▸ **What you should do**:
Repeat, without any changes, the part of the rows that opens with the line containing "Použité stroje (842, 49)" and runs through the last row, including both ends.

== Task data ==

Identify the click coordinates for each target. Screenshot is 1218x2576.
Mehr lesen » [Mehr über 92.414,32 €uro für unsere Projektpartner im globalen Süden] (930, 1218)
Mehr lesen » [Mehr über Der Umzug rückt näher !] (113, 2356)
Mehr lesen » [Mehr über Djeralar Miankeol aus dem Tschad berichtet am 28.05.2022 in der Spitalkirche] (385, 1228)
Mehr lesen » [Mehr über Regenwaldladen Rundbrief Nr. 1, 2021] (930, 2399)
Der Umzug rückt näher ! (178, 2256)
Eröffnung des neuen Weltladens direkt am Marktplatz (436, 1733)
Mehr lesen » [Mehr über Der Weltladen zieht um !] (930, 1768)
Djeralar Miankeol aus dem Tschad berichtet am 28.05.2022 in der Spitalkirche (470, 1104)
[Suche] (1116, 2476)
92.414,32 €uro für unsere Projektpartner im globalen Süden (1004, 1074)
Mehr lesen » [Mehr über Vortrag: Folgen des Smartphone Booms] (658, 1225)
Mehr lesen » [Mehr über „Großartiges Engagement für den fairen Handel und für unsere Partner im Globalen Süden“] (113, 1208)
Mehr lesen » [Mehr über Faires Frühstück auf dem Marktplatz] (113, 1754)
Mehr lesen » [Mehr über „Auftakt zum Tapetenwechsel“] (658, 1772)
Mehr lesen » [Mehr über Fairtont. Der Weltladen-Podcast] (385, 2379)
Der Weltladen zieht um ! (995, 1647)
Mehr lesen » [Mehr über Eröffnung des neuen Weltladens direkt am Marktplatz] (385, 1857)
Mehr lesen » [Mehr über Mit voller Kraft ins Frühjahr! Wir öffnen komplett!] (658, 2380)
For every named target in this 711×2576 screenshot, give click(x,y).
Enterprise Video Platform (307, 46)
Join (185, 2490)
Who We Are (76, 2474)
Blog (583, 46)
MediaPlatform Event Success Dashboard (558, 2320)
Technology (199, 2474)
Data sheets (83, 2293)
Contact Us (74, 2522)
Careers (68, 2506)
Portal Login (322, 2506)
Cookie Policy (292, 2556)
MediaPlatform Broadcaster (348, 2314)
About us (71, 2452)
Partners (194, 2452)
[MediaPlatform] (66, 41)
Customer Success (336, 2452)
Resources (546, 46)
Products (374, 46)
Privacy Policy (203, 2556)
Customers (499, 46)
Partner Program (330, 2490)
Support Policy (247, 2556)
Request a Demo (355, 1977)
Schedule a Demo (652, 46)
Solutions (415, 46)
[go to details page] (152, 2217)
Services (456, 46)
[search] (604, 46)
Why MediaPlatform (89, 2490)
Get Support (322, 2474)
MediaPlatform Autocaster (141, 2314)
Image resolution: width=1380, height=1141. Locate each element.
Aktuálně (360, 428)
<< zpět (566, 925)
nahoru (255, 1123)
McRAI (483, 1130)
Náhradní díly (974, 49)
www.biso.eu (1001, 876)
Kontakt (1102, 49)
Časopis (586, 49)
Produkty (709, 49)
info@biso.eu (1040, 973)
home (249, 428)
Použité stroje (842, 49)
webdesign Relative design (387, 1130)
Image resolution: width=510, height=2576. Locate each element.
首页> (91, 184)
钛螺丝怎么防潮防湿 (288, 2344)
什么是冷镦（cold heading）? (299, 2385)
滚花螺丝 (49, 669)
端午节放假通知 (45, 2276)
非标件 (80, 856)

===

▸ **Written reply**:
Použité stroje (842, 49)
webdesign Relative design (387, 1130)
Image resolution: width=510, height=2576. Locate each element.
首页> (91, 184)
钛螺丝怎么防潮防湿 (288, 2344)
什么是冷镦（cold heading）? (299, 2385)
滚花螺丝 (49, 669)
端午节放假通知 (45, 2276)
非标件 (80, 856)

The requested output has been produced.